The first thing we need to see is that we can actually get any piece of information we want from any councilmen, regardless of whether they are a liar or not. For any proposition $P$ of which we want to know its truthiness, simply ask the question:

$\text{"If I were to ask you if }P\text{ was true, would you say 'yes'?"}$

Go ahead and walk through the cases to see for yourself. Both truthtellers and liars will reply 'yes' if $P$ is true, and 'no' otherwise. If you have ever studied the hardest logic puzzle ever , this might be familiar to you.

So what can we verify? Well, we can let $P$ be, for each councilmen, $\text{"Are you a liar?"}$ , and in so doing we could determine who's who in not $100$ , but $99$ questions, since the alignment of the last councilman can always be determined by knowing the alignments of the other $99$ . However, this isn't optimal - we can do better.

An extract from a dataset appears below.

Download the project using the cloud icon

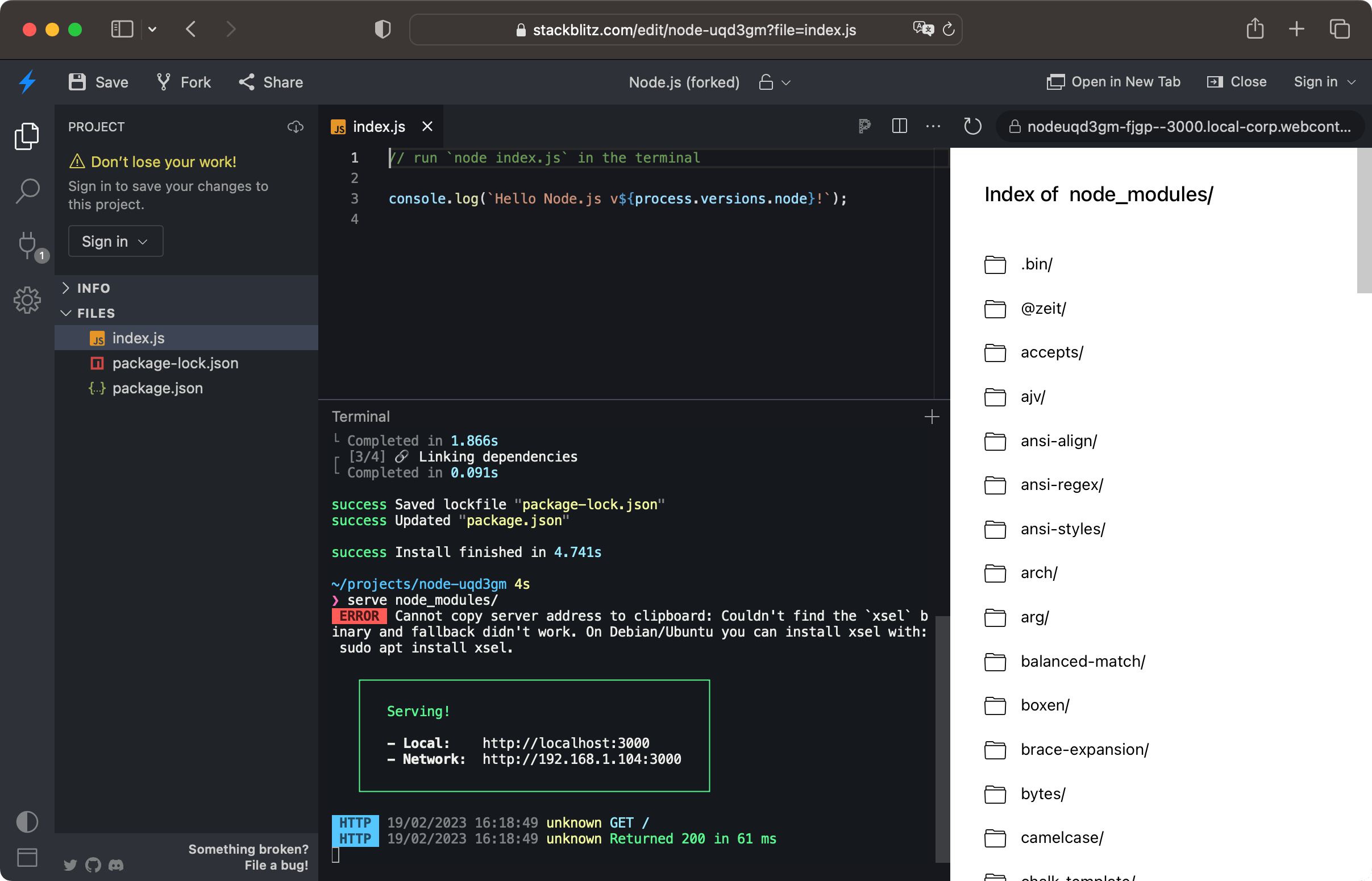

We are given at the start that exactly $50$ of the councilmen are liars. Therefore, there are not $2^{100}$ unique possibilities, but rather $\binom{100}{50}$ . And a calculator will show that:

$2^{96} < \binom{100}{50} < 2^{97}$

So, from an information theory perspective, we only need $97$ bits of information to uniquely identify the alignments of all of the councilmen - this is a lower bound on the number of questions we must ask, as, mathematically, it's not possible to produce greater than $2^{96}$ possible answers with only $96$ questions.

Because we can determine the truthfulness of any proposition $P$ , we can easily identify the answer in $97$ questions! We simply ask questions akin to binary search.

First, we enumerate all $\binom{100}{50}$ possible alignment patterns, give each one a number in binary, and ask any councilmen, using the previously described format, of the proposition $P = \text{"Is the }n\text{-th bit of the correct configuration }1\text{?"}$ . Since there are only $97$ bits to consider, asking these $97$ questions will uniquely determine the answer.

Since the theoretic lower bound is $97$ , and a strategy exists to get the answer in $97$ questions, the minimum number of questions we must ask is precisely $\boxed{97}$ .

Firstly, we know that there are $\binom{100}{50}$ way to arrange the liars and truth tellers. Each question we asked only have two possible outcomes either $YES$ or $NO$ . The $n$ question we asked, we have $2^n$ possible outcomes.

$2^n\geq\binom{100}{50}$

Since the equation contains the factorial of larger number, we can use $Stirling's approximation$ during calculation. Lastly, we get

$n\geq96.35 , \boxed{n =97}$

Let's assume you're really good at thinking up questions, what's the mininum number of questions you would need to ask in order to distinguish between all the possibilities?

Well, how many possibilities are there? First, give the panel an arbitrary ordering, say there is some 1st member, some 2nd member, and so on.

If there are only 2 people and 1 of them is a liar, there are only two possibilities. Either the first person is a liar, or the first person tells the truth. So theoreticially, it should take just one question solve the problem. (It turns out asking the first guy "if I asked the second guy whether you were a liar, would he say yes?" works)

Now, say there are 4 people, and 2 of them are liars. There are 6 possible orderings those people could have; it is impossible to solve by asking fewer than $log_2(6) = 2.58$ questions.

With 100 people, 50 of which are liars, there are $log_2( \binom{100}{50}) \approx 96.3$ possibile orderings, so with 97 perfectly chosen questions you ought to find the answer.